Этот нововведенный термин следует сразу же поставить в один ряд с такими терминами, как тон или тонема. О различении понятий тона и тонемы уже достаточно подробно писалось в пре дыдущих работах, и поэтому здесь нужно сделать лишь ряд уточ­нений. Раньше, когда мы говорили об этом различении, то име­ли в виду прежде всего различие между богослужебным пением и музыкой, причем, говоря о музыке, мы подразумевали некое общее понятие — «музыку вообще». Теперь мы знаем, что нельзя говорить о «музыке вообще», ибо нет никакой единой музыки. Бытие, раскрывающееся как Космос, рождает свою музыку, Бы­тие, раскрывающееся как История, — свою. Думать, что эти две музыки составляют некую единую музыку, все равно, что думать, будто бы еловая ветка и морозный узор на стекле окошка принад­лежат к одному классу явлений. В первой части данной работы было показано, что у этих музык абсолютно противоположные цели, стратегии, оперативные пространства и методы организа­ции звукового материала, но сейчас мы можем пойти еще даль­ше и распространить все сказанное на звуковой материал, ибо фундаментальное различие музык проявляется и на этом уровне. Строительной единицей звукового материала, организуемого ме­тодом бриколажа, является тон, строительной единицей звуково­го материала, организуемого методом композиции, является тон-функция. Тон — это конкретный звук, обозначаемый иерогли­фом, буквой или специально придуманным знаком. (Примерами таких знаков могут служить перевернутые буквы древнегреческой нотации или знаки дасийной нотации.) Тон-функция — это функция,жоторая может быть приписана в принципе любому конкрет­ному звуку, а потому тон-функция — вещь относительная и слож­ная, нуждающаяся для своего обозначения в адекватно сложных графических средствах, каковыми и являются разнообразные гра­фические элементы, образующие комплекс линейной нотации.

◆ ◆ ◆ ◆ ◆

Задания:
(a) Что, согласно отрывку, служит строительной единицей звукового материала, который организуется методом композиции?
(b) Напишите продолжение отрывка о тоне и тон-функции, начав сразу после его последнего предложения.

◆ ◆ ◆ ◆ ◆

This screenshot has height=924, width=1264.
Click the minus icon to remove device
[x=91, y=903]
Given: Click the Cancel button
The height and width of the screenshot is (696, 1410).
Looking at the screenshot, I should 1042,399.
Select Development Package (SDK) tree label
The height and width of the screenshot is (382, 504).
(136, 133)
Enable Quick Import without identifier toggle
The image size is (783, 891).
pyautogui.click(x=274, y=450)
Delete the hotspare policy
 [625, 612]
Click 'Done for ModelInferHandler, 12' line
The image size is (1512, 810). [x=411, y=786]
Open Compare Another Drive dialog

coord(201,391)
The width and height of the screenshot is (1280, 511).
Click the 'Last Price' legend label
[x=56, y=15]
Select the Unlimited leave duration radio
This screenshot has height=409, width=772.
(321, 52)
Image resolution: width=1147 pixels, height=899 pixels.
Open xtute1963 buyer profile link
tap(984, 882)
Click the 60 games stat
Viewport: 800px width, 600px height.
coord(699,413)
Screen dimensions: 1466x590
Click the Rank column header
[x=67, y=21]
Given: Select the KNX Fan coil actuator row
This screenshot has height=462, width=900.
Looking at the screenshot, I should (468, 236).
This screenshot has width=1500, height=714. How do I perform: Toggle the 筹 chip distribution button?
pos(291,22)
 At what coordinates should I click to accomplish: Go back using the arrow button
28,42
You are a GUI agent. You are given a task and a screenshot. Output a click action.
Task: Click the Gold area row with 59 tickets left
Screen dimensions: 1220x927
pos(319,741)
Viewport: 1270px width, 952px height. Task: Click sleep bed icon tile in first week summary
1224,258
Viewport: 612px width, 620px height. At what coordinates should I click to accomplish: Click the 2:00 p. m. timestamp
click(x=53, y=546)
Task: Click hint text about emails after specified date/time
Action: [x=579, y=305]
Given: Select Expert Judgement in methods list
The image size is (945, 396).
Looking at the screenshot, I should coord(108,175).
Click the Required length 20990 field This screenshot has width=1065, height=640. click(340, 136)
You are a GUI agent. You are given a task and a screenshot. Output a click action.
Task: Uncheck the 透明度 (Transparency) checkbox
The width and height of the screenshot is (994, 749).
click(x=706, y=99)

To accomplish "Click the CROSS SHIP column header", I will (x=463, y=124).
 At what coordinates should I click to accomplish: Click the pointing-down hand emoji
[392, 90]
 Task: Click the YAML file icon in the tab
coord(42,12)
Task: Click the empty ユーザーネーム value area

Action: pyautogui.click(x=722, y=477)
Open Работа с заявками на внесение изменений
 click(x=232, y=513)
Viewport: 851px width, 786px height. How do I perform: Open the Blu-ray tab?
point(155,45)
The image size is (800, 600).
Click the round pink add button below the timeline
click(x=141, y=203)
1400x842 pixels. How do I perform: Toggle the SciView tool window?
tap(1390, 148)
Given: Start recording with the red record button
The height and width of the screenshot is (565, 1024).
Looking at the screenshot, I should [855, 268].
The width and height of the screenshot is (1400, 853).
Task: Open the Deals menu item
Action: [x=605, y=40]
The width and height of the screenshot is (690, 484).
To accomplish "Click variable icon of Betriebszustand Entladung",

◆ ◆ ◆ ◆ ◆

Результаты:
(a) Тон-функция.

(b)
За тоном, тонемой и тон-функцией стоят совершенно разные реальности и совершенно разные опыты соединения с этими ре­альностями. За тоном стоит реальность живого Космоса, за тоне­мой стоит реальность обожения, а за тон-функцией стоит реаль­ность свободы. Но что такое реальность свободы и в чем она со­стоит? Для того чтобы разобраться в этом, следует обратиться к более конкретным вещам. Тон — это конкретный звук, конкрет­ная строительная единица Космоса или конкретная частота кос­мического резонанса. Тонема — это конкретная интонация, кон­кретное движение голоса и конкретное движение души, рвущей­ся к Богу. Тон-функция — это не конкретный звук и не конкретная интонация, но функция, которая может быть приписана тому или иному звуку или той или иной интонации. Таким образом, тон-функция как бы воспаряет над конкретностью звука и конкретно­стью интонации. В тон-функции происходит что-то вроде отстране­ния от реального и конкретного звукового потока, но именно это отстранение дарует власть повелевать и управлять этим потоком, не сообразуясь ни с реальностью Космоса, ни с реальностью От­кровения, но исходя только из побуждений собственной свободы. Чтобы осознать значение поворота, наметившегося с возникнове­нием тон-функционального мышления, следует вспомнить, что примерно в этот же самый период времени имели место еще два изобретения, фундаментально изменившие весь ход последующих событий. Первым изобретением является изобретение плуга с го­ризонтальным лемехом, вторым — изобретение стремени.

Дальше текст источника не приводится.